Stored items

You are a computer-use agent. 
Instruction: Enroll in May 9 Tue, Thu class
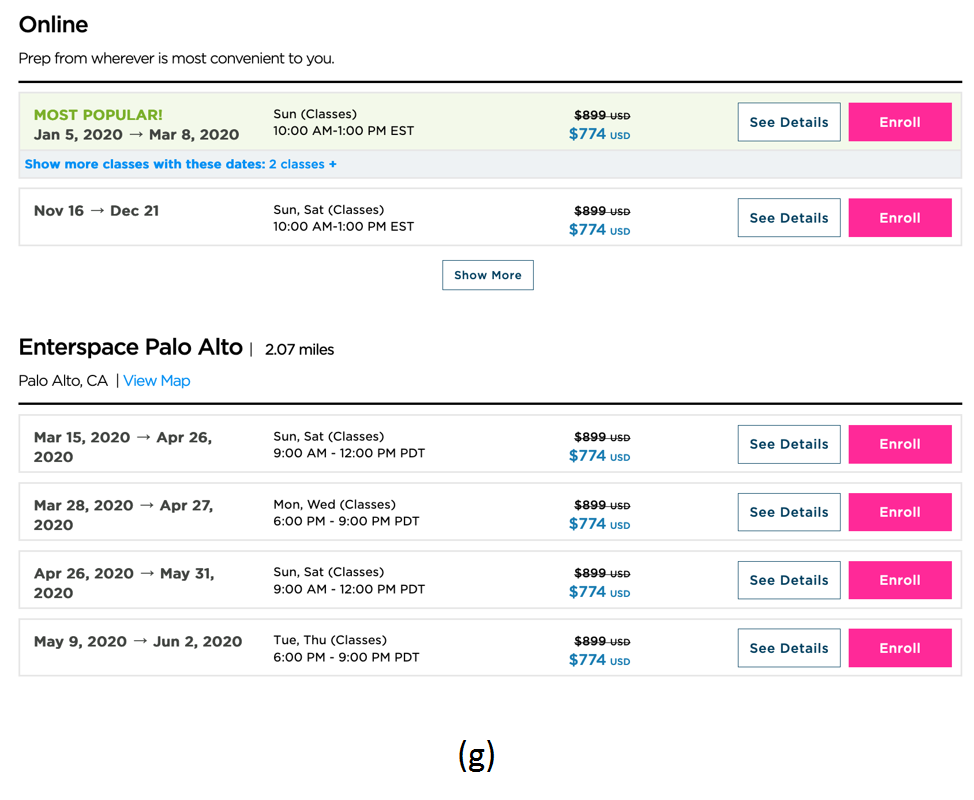pos(899,648)
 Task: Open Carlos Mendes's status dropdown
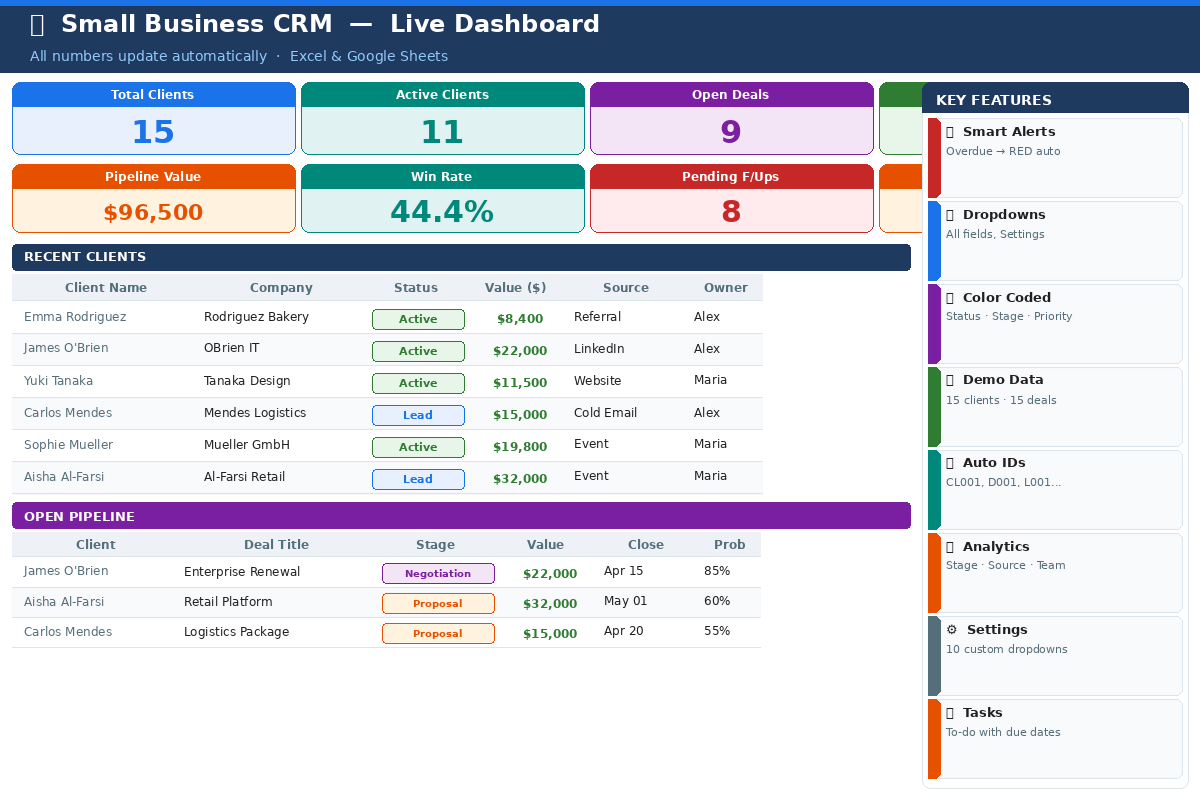(x=418, y=415)
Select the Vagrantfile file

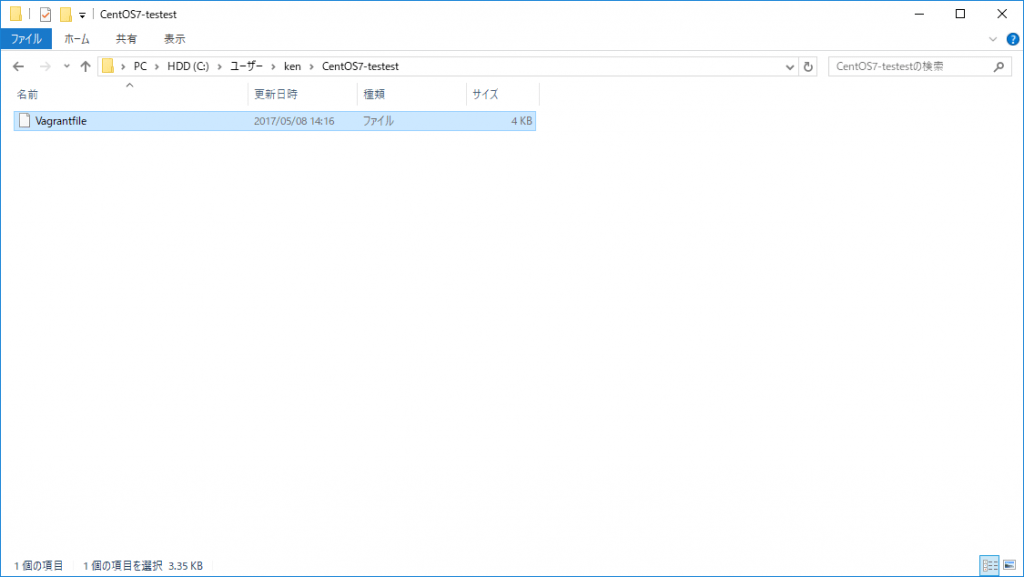[x=100, y=120]
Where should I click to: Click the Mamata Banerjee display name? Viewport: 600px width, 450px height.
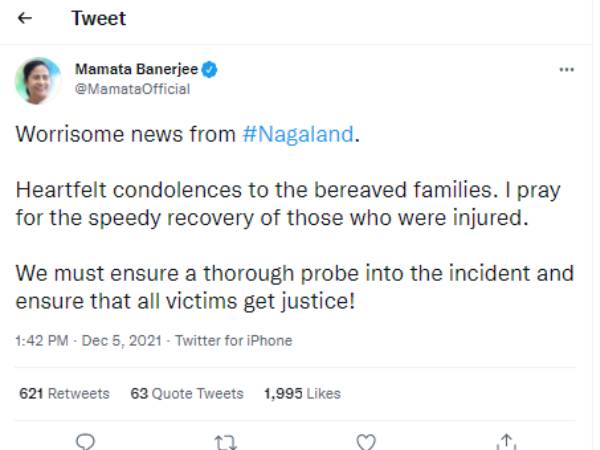pyautogui.click(x=137, y=70)
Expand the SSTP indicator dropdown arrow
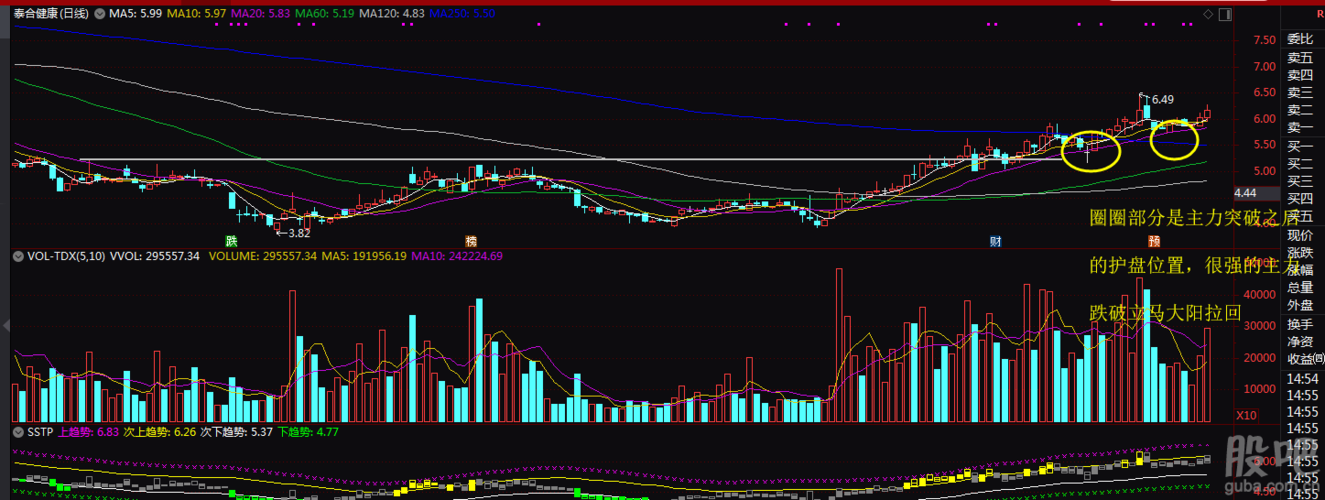 click(x=18, y=431)
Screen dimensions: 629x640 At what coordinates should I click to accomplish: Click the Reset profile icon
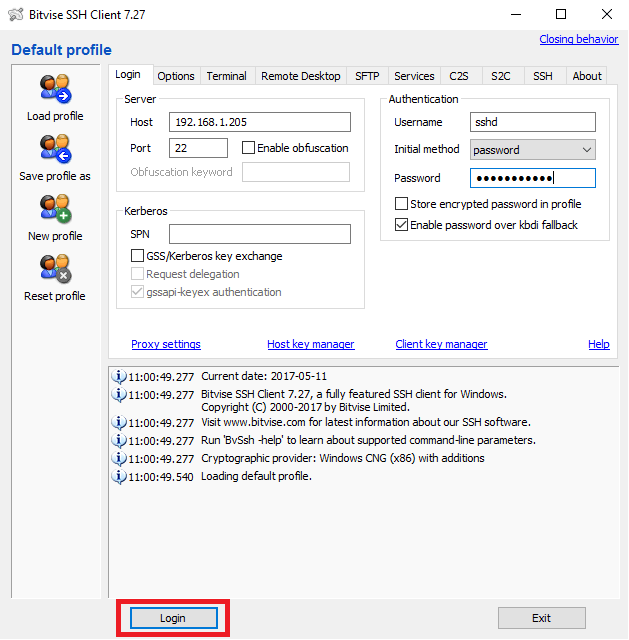pos(55,269)
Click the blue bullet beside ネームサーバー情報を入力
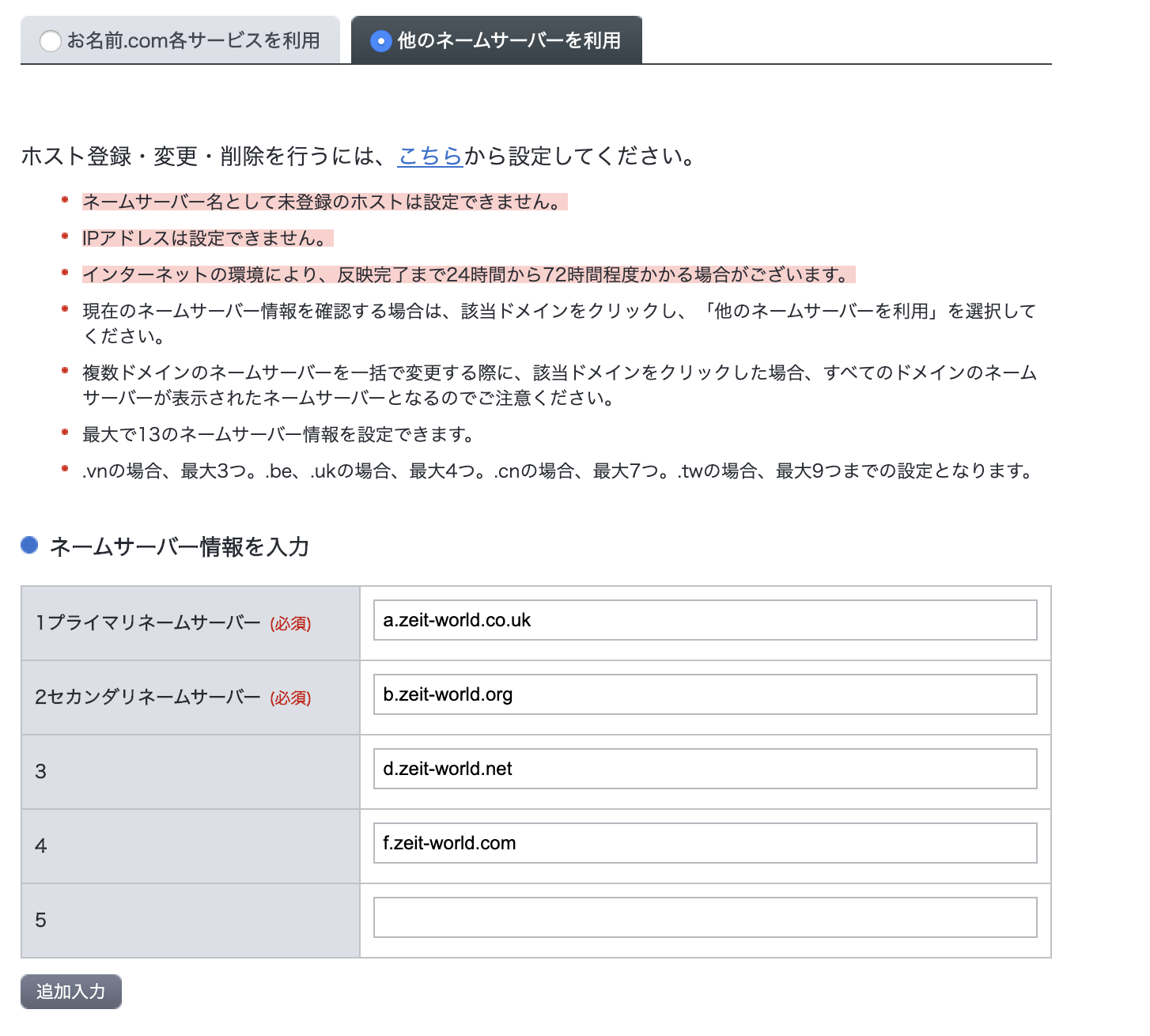1150x1036 pixels. click(29, 545)
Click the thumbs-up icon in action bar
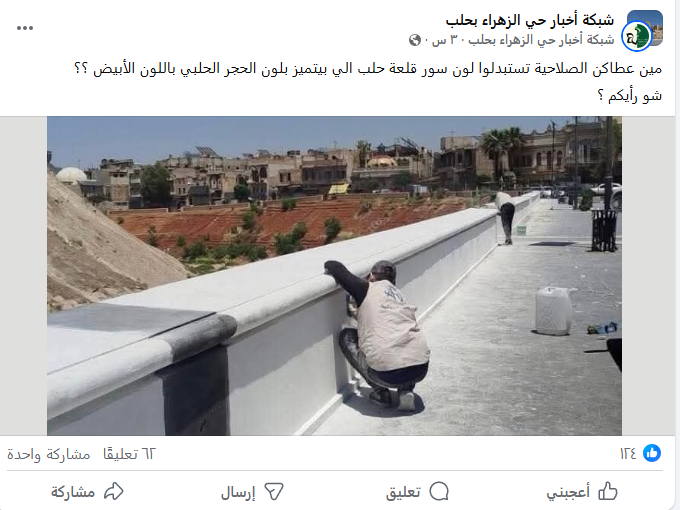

◆ **Your objective**: Repeat the records word for word. Leave out whatever pictures they hold.

◆ **Output for this exercise**:
You are a computer-use agent. 
Instruction: Enroll in May 9 Tue, Thu class
pos(899,648)
 Task: Open Carlos Mendes's status dropdown
(x=418, y=415)
Select the Vagrantfile file

[x=100, y=120]
Where should I click to: Click the Mamata Banerjee display name? Viewport: 600px width, 450px height.
pyautogui.click(x=137, y=70)
Expand the SSTP indicator dropdown arrow
 click(x=18, y=431)
Screen dimensions: 629x640 At what coordinates should I click to accomplish: Click the Reset profile icon
pos(55,269)
Click the blue bullet beside ネームサーバー情報を入力
1150x1036 pixels. click(29, 545)
Click the thumbs-up icon in action bar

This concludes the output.